While I like to post on very deep subjects around these parts, sometimes I just have to point out some cool new tool that’s making a splash. Today, we’re on Facebook.
I think that posting about how ridiculously integrated Facebook has become in our lives is kind of trite. And if not in your personal life, I can guarantee that you’re the one dentist out of five that doesn’t get it. The total amount of people with accounts is mind-boggling. The numbers of people who check their feed first thing in the morning is amazing. And the total amount of time spent per month by an average user? Well, all of that time your kids spend texting seems small by comparison.
Therefore, I argue that it’s important for crisis communications.

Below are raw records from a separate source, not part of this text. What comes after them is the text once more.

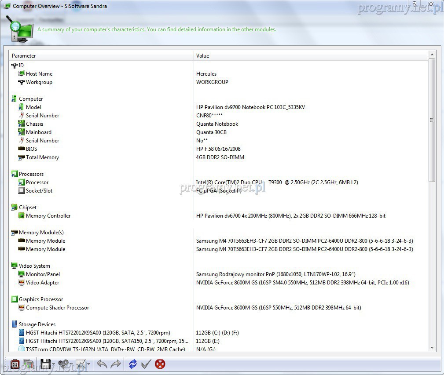Click the floppy disk save icon

(45, 364)
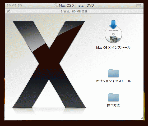This screenshot has height=126, width=148.
Task: Select the オプションインストール folder icon
Action: 113,73
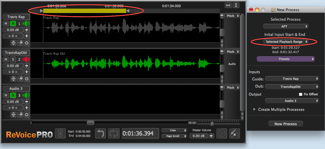Click the lock icon on TravisRapDbl track
325x149 pixels.
point(20,79)
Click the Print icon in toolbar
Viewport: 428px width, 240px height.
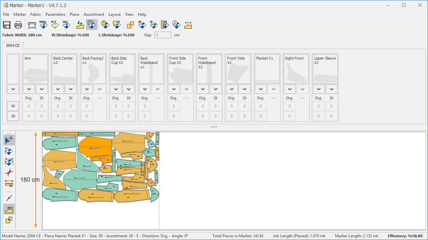[18, 25]
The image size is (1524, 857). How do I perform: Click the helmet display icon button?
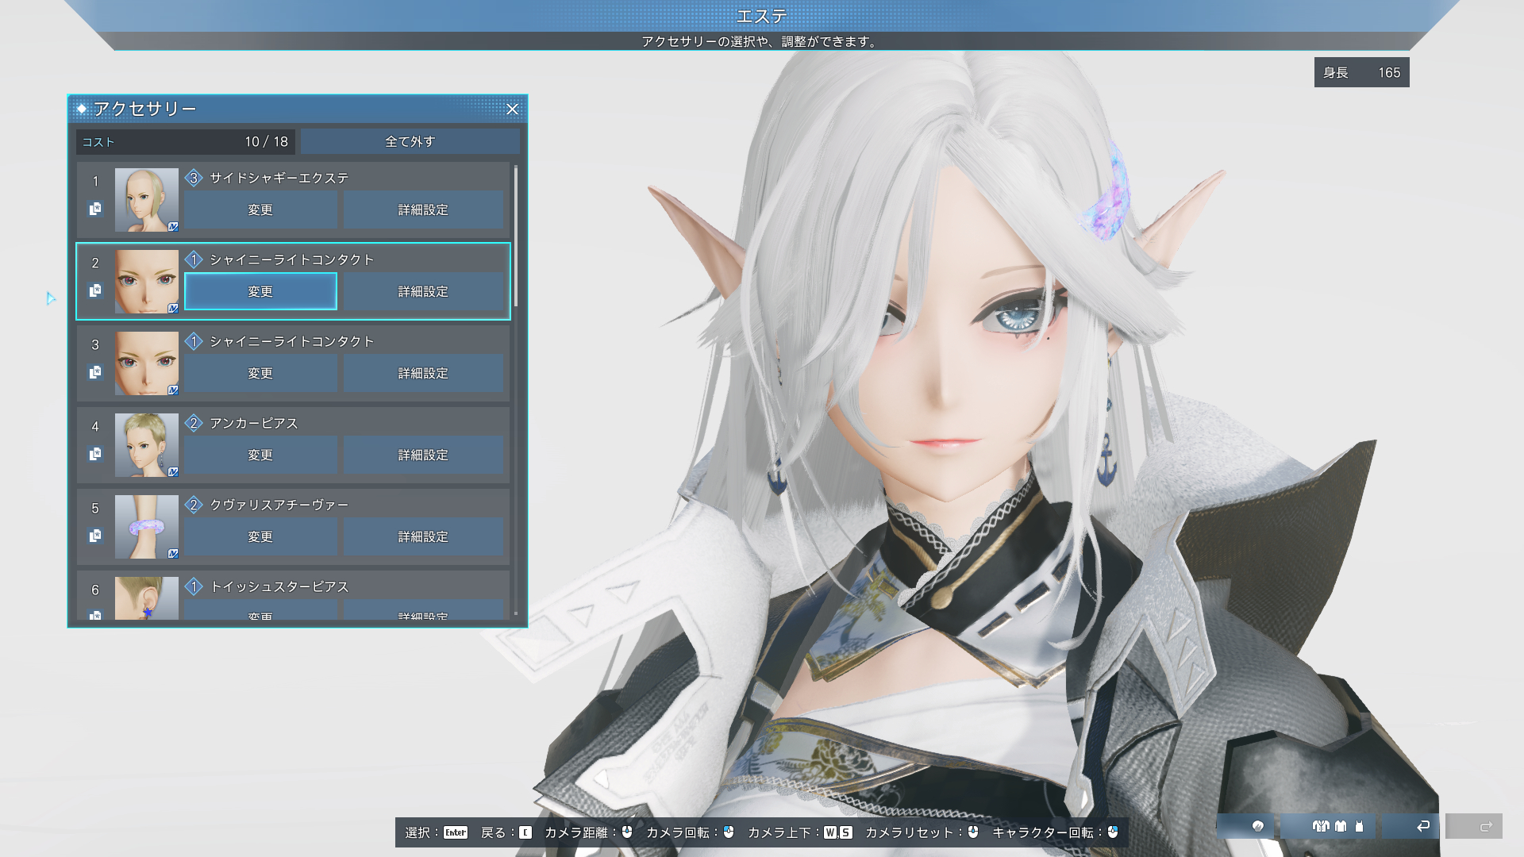tap(1257, 826)
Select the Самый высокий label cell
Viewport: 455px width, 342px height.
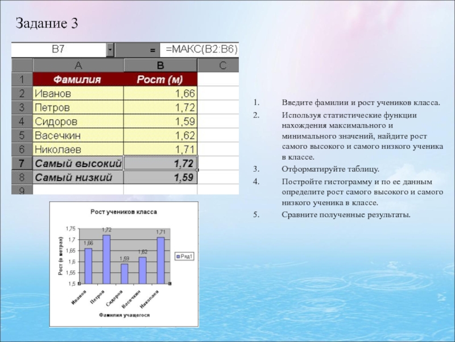coord(78,163)
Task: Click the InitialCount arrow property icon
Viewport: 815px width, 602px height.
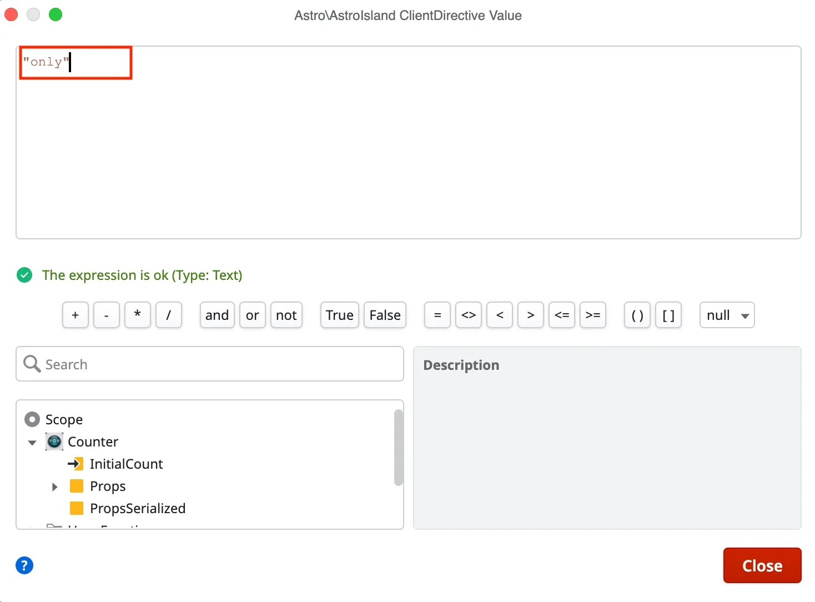Action: (x=76, y=464)
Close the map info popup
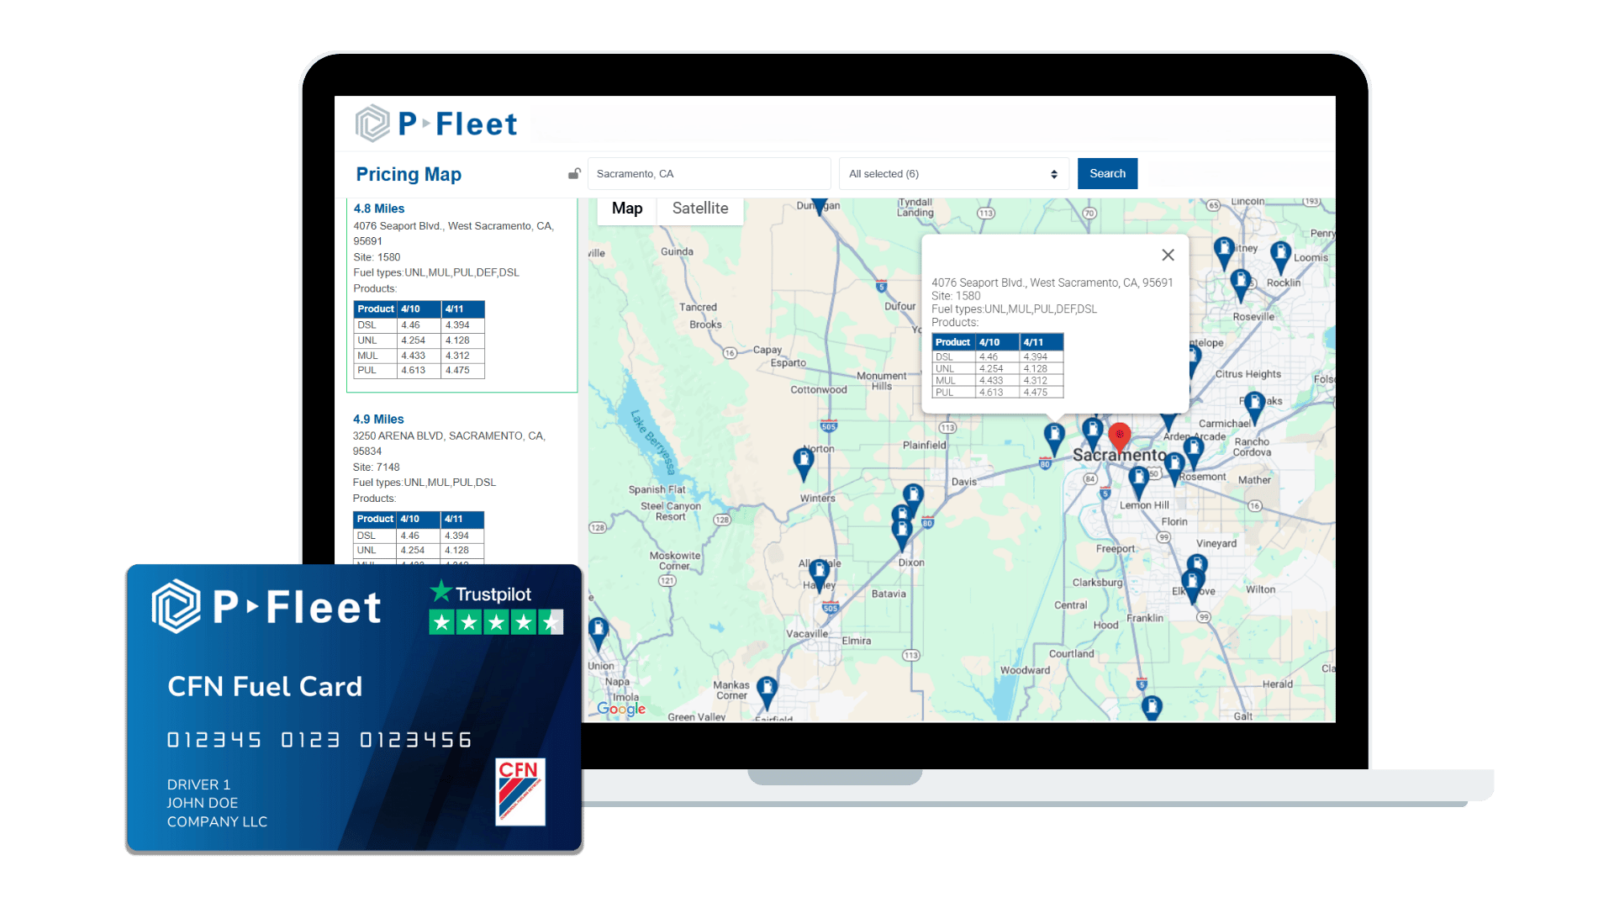 tap(1168, 255)
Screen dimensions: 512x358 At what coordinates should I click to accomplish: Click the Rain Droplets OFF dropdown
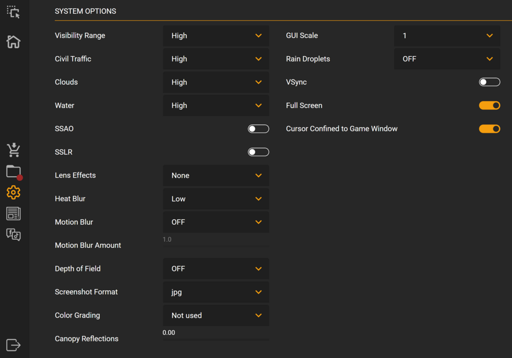(446, 59)
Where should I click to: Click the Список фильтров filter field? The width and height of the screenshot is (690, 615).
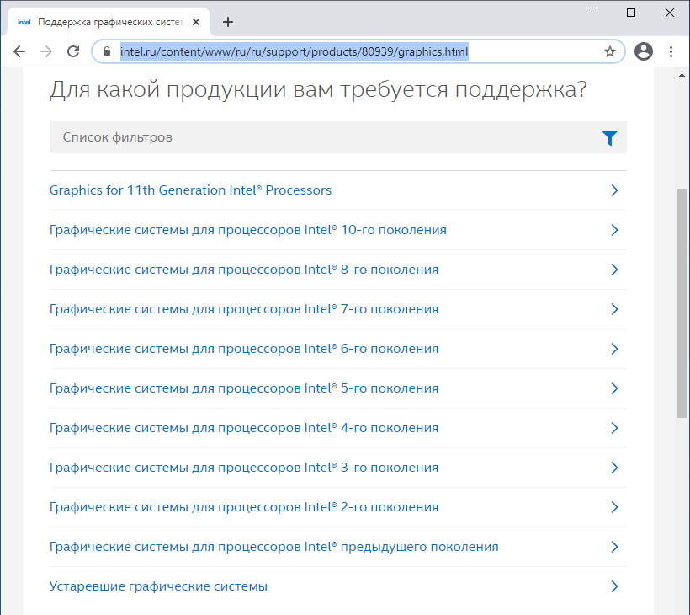click(320, 137)
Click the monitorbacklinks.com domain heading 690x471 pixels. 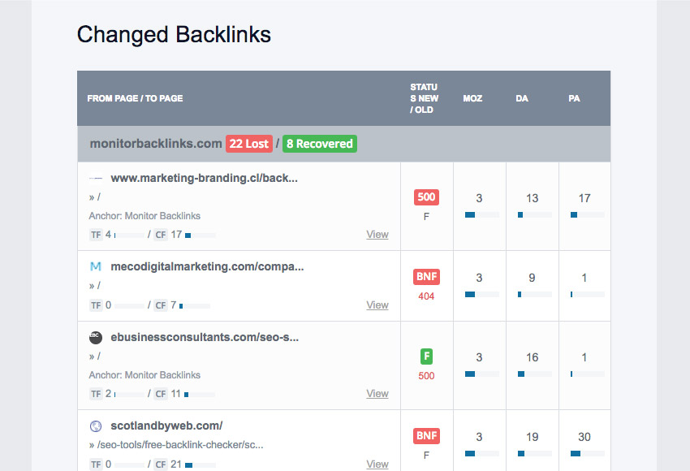click(x=156, y=144)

The other tool that I think is changing the business? Video. And yes, while YouTube is a pretty big deal, I think we’re already seeing where video will be most useful: on the front lines, live. I’m talking about Ustream, the most famous of the live, web streaming services out there. I’ve talked about where this going before, when we talked about the “backpack journalists” of the Occupy movement. The biggest problem with Ustream? It’s tough—nearly impossible—to find feeds. Unless you know someone in the know, you won’t know about it.
Now, imagine, we could put the two together.
What if you could stream video, live, to your Facebook Page right in the Timeline and allow folks to share it with all of their friends? And now imagine that terrible thing you can’t imagine being livestreamed. According to TechCrunch, we’re headed in that direction.
See? Tiny news blip. HUGE implications for those of us in crisis communications. Let’s see how Occupy uses this new tool this summer.